Application Development With WebGL & State-of-the-art with WebGL 2.0 (permalink)
SIGGRAPH Asia 2017 - Course Page
Date & Time: 14:15 – 18:00, 30 November, 2017
Room: Nile 3 (Courses)
Application Development With WebGL
Author(s)/Speaker(s):
Edward Angel, University of New Mexico
Dave Shreiner, Unity Technologies
This course provides an introduction to application programming with WebGL. We introduce both the API and its integration within the HTML5 framework. Our focus will include basic applications of WebGL and converting from desktop OpenGL to WebGL.

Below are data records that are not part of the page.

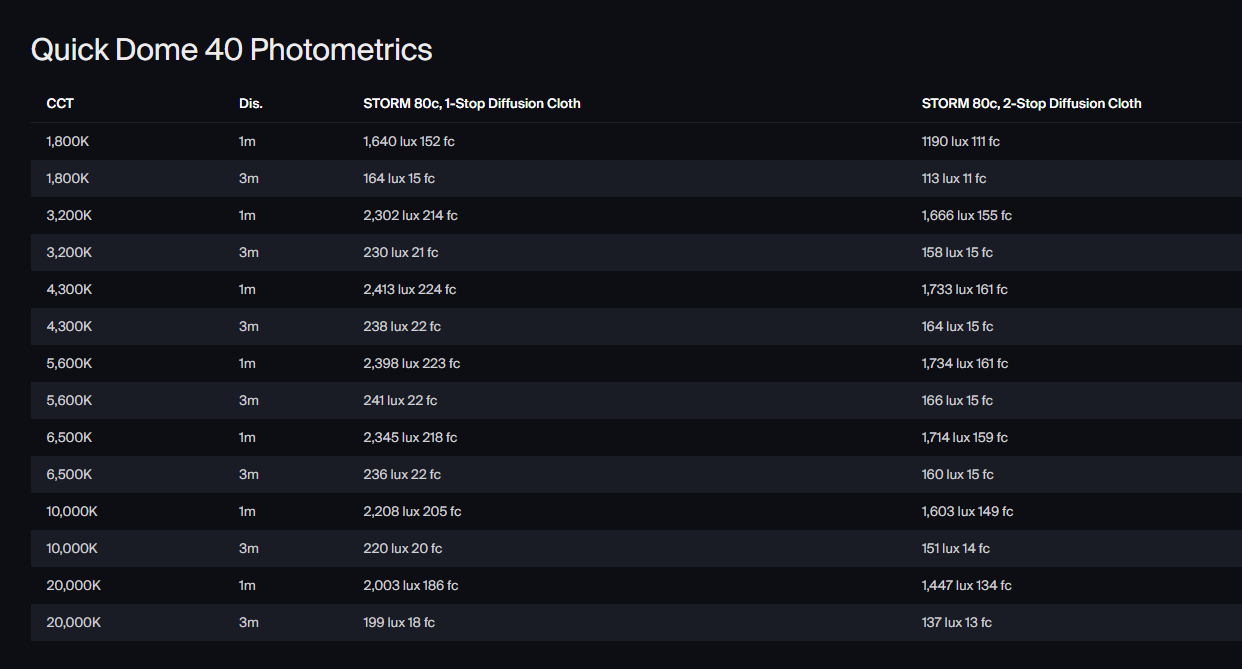
Task: Select the 1-Stop Diffusion Cloth column header
Action: click(x=471, y=104)
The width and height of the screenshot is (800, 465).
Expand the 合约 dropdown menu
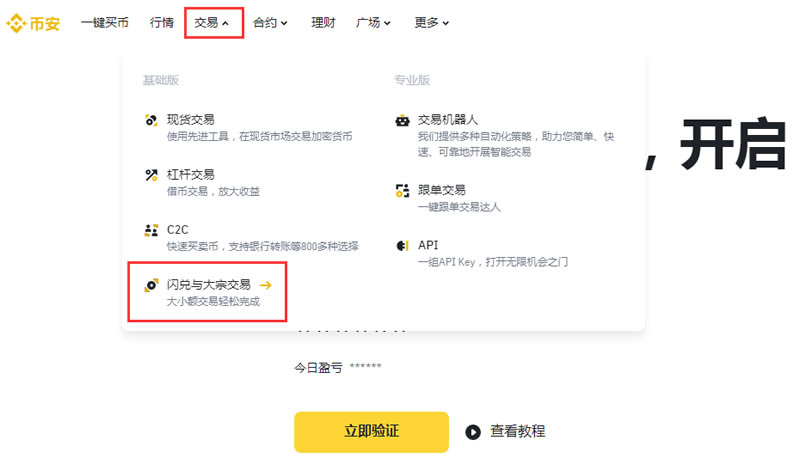click(270, 22)
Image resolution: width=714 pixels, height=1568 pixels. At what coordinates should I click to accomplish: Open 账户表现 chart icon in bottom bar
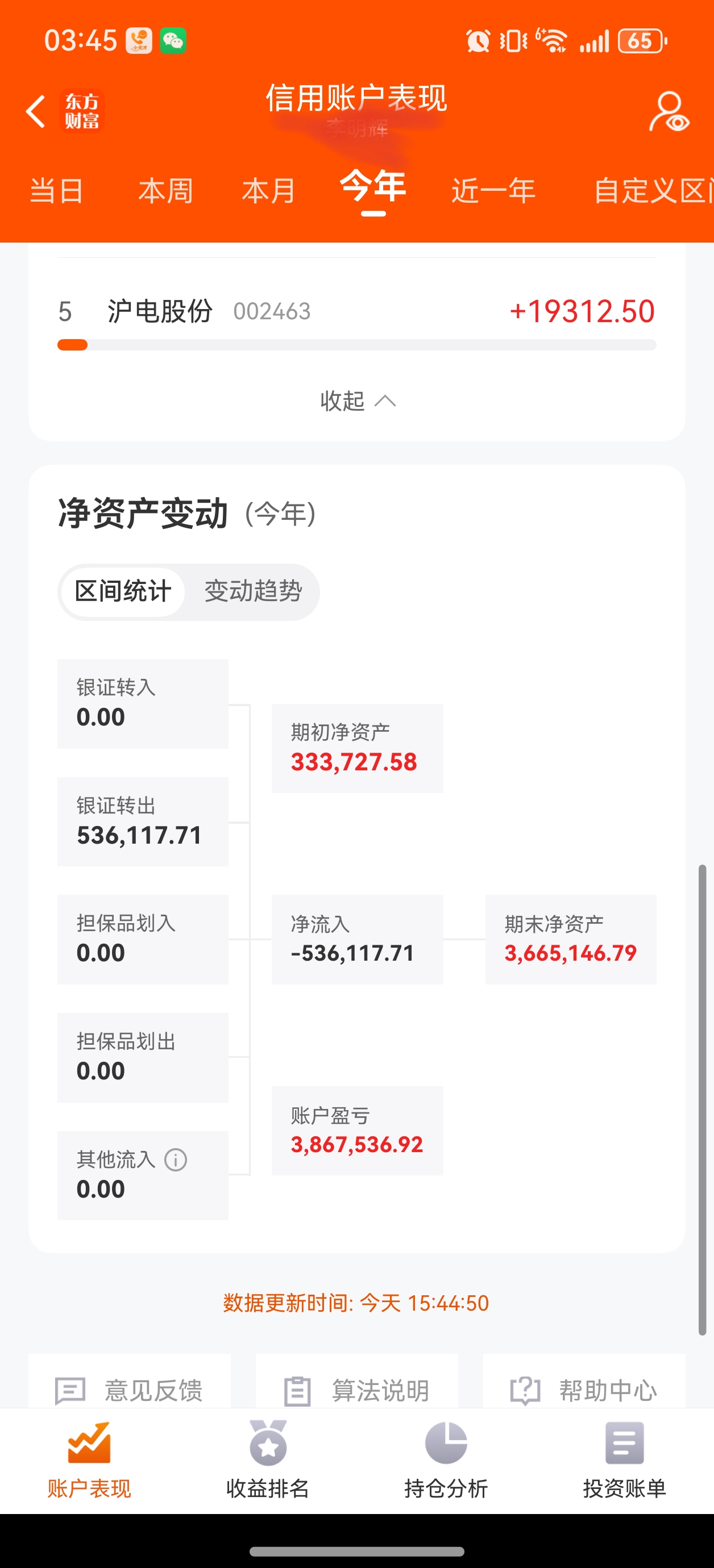pyautogui.click(x=89, y=1442)
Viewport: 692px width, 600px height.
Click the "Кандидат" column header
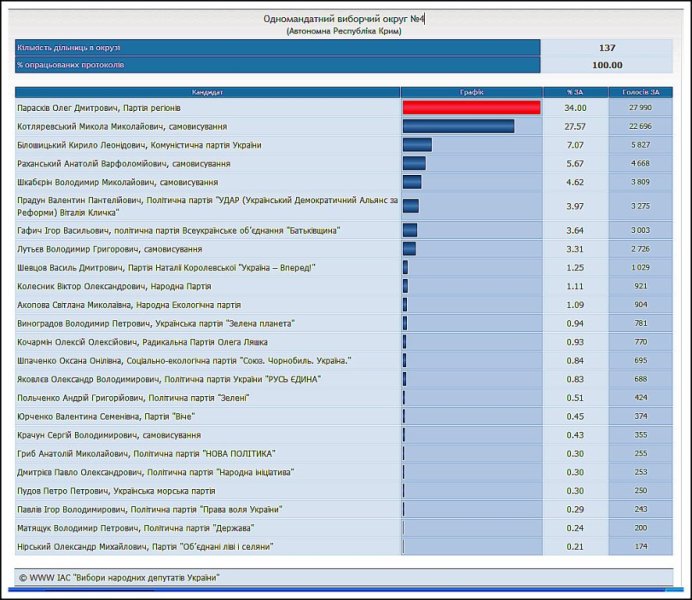(208, 92)
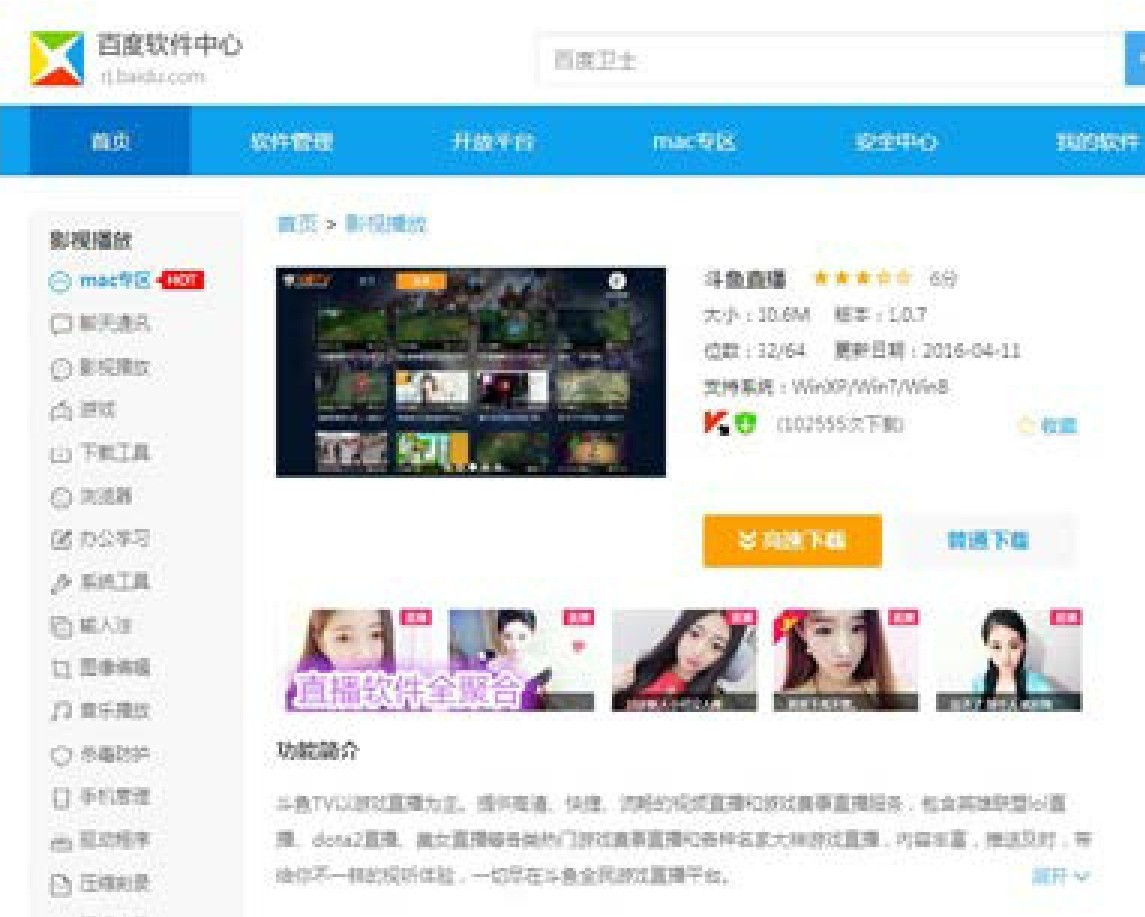Click the 普通下载 button
Image resolution: width=1145 pixels, height=917 pixels.
[x=988, y=541]
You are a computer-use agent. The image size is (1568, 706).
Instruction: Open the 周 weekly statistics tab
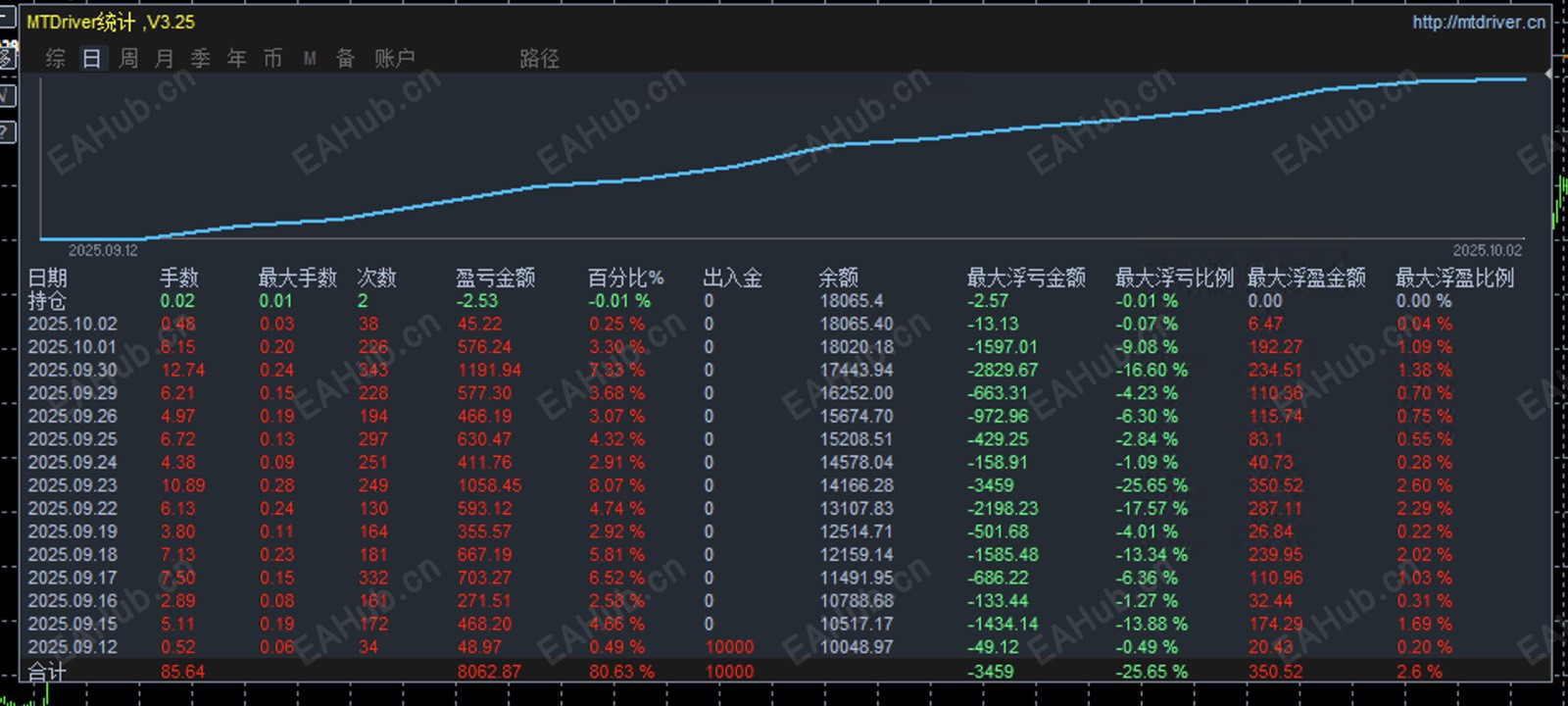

State-of-the-art with WebGL 2.0
Author(s)/Speaker(s):
Xavier Ho, CSIRO, University of Sydney
Juan de Joya, Google Spotlight Stories
WebGL 2.0 has landed, and future of web graphics is here. What are the current state-of-the-art web graphics rendering techniques? We will cover many new features, including geometry instancing, transform feedback, and 3D textures. Attendees will take away rendering and optimisation techniques with WebGL 2.0.
Recordings
Application Development With WebGL & State-of-the-art with WebGL 2.0 @ SIGGRAPH Asia 2017
To appear.
WebGL 2.0 Masterclass @ Web3D 2017
Link to slides
Application Development With WebGL
To appear.
State-of-the-art with WebGL 2.0
To appear.
WebGL 2.0 Masterclass @ Web3D 2017
The slides are accessible in Google Slides.
Resources
Course Presenters
Edward Angel | Dave Shreiner | |
University of New Mexico | Unity Technologies | |
Xavier Ho | Juan Miguel de Joya | Neil Trevett |
The University of Sydney CSIRO |
DigitalFish Google Spotlight Stories |
NVIDIA Khronos Group |
Biographies
Edward Angel
Ed Angel is Professor Emeritus of Computer Science at the University of New Mexico and the Founding Director of the Art, Research, Technology and Science Laboratory (ARTS Lab). He has over 25 years of experience in research and teaching in computer graphics and image processing. He is the coauthor of the popular textbook: Interactive Computer Graphics (7th Edition; Pearson Education; 2015). He has taught over 100 professional courses worldwide, including at SIGGRAPH and SIGGRAPH Asia since 1985.
Xavier Ho
Xavier is a curiosity-driven designer, researcher and software engineer. He currently works for CSIRO creating interactive data visualisations. Pursuing a PhD part-time at University of Sydney keeps him busy, and sometimes he wonders about machines and humans and that philosophical lot. Previously, Xavier worked in a Sydney startup doing computer vision work, freelanced as a videographer, and taught a handful of programming classes to university design students. His passion lies somewhere in the spectrum of chocolates, video games, and a better world.
Juan Miguel de Joya
Juan is a technical director, software engineer, and researcher specializing in computer graphics, machine learning, and mixed reality experiences. He currently works for DigitalFish and Google Spotlight Stories creating immersive stories for mobile 360, mobile VR, and room-scale VR headsets, and is the VR/AR Showcase Chair for SIGGRAPH Asia 2017 Bangkok, Thailand. In his down time he develops intelligent training and control software for prototyping bionic hands in AR, puts together tech/art installations exploring the human impact of computing, and serves on the Professional Development Committee of the ACM Practitioner's Board as well as having leadership and expertise roles within ACM SIGGRAPH. Previously, Juan was an undergraduate researcher at the Visual Computing Lab of the University of California, Berkeley under Professor James F. O'Brien, and worked at both Walt Disney Animation Studios and Pixar Animation Studios.
Neil Trevett
Neil Trevett is Vice President of Mobile Ecosystems at NVIDIA, where he is responsible for enabling and encouraging advanced applications on smartphones and tablets. Neil is also serving as the elected President of the Khronos Group where he created and chaired the OpenGL ES working group that has defined the industry standard for 3D graphics on mobile devices. At Khronos he also chairs the OpenCL working group for portable, parallel heterogeneous computing, helped initiate the WebGL standard that is bringing interactive 3D graphics to the Web and is now working to help formulate standards for camera, vision and sensor processing. Previously, as Vice President of 3Dlabs, Neil was at the forefront of the silicon revolution bringing interactive 3D to the PC, and he established the embedded graphics division of 3Dlabs to bring advanced visual processing to a wide-range of non-PC platforms. Neil was elected President for eight consecutive years of the Web3D Consortium dedicated to creating open standards for communicating real-time 3D on the Internet. Neil graduated from Birmingham University in the UK with a First Class Joint Honors B.Sc. in electronic engineering and computer science and holds several patents in the area of graphics technology.